If you don't signal anything, the result is that you spew out
packets with the mapped addresses with the assumption that there is
going to be a translator somewhere along the path that's going to do
something to them.
Right.
Otherwise they end up transiting enterprise and backbone networks
and potentially arriving at the destination which does something
unexpected
No, if there's no translator the packets won't end up at the
destination because the mapped prefix isn't routed on the v6 internet.
What seems to be missing is a good way to signal the prefix and some
modifications to API calls. As demonstrated, stack modifications
are already needed (at least in API handling), so why not do it all
the way?
Because I don't think we'll see those modifications in wide use by the
time we neet NAT64. If we can do something reasonable with no
modifications and something that's actually good _with_ modifications
that is a much stronger deployment model than to require modifications
before anything can happen. Then again, if there's strong consensus
that the modifications can/will/should be made within a farly short
time, we can do more.
As a source address, if the node(s) on link are also provided with
real IPv6 addresses, this would be indistinguishable from source
address spoofing.
Only translators would transmit packets with v4mapped source
addresses, so this isn't much of an issue.
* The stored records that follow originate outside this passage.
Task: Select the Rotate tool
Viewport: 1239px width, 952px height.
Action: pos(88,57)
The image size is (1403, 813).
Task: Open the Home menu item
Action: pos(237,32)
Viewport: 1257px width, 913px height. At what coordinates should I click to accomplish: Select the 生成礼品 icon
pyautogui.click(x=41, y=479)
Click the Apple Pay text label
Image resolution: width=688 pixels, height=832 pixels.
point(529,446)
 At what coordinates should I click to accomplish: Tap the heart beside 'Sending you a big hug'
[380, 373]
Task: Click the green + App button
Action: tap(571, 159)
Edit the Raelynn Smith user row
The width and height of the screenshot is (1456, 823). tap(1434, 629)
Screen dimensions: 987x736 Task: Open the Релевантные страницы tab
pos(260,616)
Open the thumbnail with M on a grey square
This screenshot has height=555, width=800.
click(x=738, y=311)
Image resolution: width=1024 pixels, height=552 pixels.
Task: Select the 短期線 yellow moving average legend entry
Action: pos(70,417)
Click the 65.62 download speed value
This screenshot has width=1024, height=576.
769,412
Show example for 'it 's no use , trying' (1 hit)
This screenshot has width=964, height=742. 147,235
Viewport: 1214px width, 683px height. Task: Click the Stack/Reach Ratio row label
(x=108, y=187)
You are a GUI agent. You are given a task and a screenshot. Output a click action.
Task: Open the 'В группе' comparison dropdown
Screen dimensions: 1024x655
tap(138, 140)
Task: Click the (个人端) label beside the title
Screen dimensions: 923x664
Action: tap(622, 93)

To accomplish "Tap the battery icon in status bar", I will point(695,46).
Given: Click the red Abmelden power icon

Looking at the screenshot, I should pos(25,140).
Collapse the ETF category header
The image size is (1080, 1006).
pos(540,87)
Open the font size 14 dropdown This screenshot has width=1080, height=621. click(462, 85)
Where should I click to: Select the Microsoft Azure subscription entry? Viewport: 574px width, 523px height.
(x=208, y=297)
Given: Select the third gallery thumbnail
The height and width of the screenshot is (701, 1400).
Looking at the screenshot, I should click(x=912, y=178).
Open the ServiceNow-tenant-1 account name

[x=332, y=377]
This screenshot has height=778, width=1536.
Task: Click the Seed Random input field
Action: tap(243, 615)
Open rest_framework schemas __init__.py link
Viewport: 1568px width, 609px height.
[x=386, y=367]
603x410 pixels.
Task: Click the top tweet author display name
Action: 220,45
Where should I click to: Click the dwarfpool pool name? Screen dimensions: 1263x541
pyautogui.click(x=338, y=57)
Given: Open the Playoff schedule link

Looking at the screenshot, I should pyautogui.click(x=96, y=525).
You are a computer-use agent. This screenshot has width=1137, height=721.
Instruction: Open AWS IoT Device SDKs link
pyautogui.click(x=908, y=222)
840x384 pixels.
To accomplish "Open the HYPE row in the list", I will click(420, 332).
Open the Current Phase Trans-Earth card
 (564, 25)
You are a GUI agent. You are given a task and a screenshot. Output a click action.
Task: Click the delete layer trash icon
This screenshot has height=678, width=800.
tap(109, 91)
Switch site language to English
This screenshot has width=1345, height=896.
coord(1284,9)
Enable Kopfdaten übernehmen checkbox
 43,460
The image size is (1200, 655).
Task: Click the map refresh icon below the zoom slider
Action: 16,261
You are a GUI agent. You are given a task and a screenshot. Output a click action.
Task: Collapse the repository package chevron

(I thought the mapped addresses would have been used between a host
and a translator -- or, if there doesn't happen to be translator,
the packets would end up in the destination network. But maybe not..)
The source host would use a normal, global v6 address as the source,
so no problem there, and a mapped address as the destination. This
will either flow towards a translator or be dropped on the floor
somewhere because there is no route for ::ffff:0:0/96. It won't reach
the destination, because no _hosts_ have an IPv4 mapped address in its
IPv6 form configured on an interface. The destination only sees IPv4
addresses.
In the direction from the translator to the host you'll see the mapped
source addresses but obviously, these packets will match previous
outgoing packets so they can be filtered statefully.
So we're required to trust that anyone running a translator in the
Internet is honest netizen?
Well, if you don't trust someone, don't give them your packets. This
is the same whether or not they run a translator. Or you can apply
HMAC protection in the form of IPsec or TLS so the untrusted network
can no longer do bad things to your packets except make them disappear.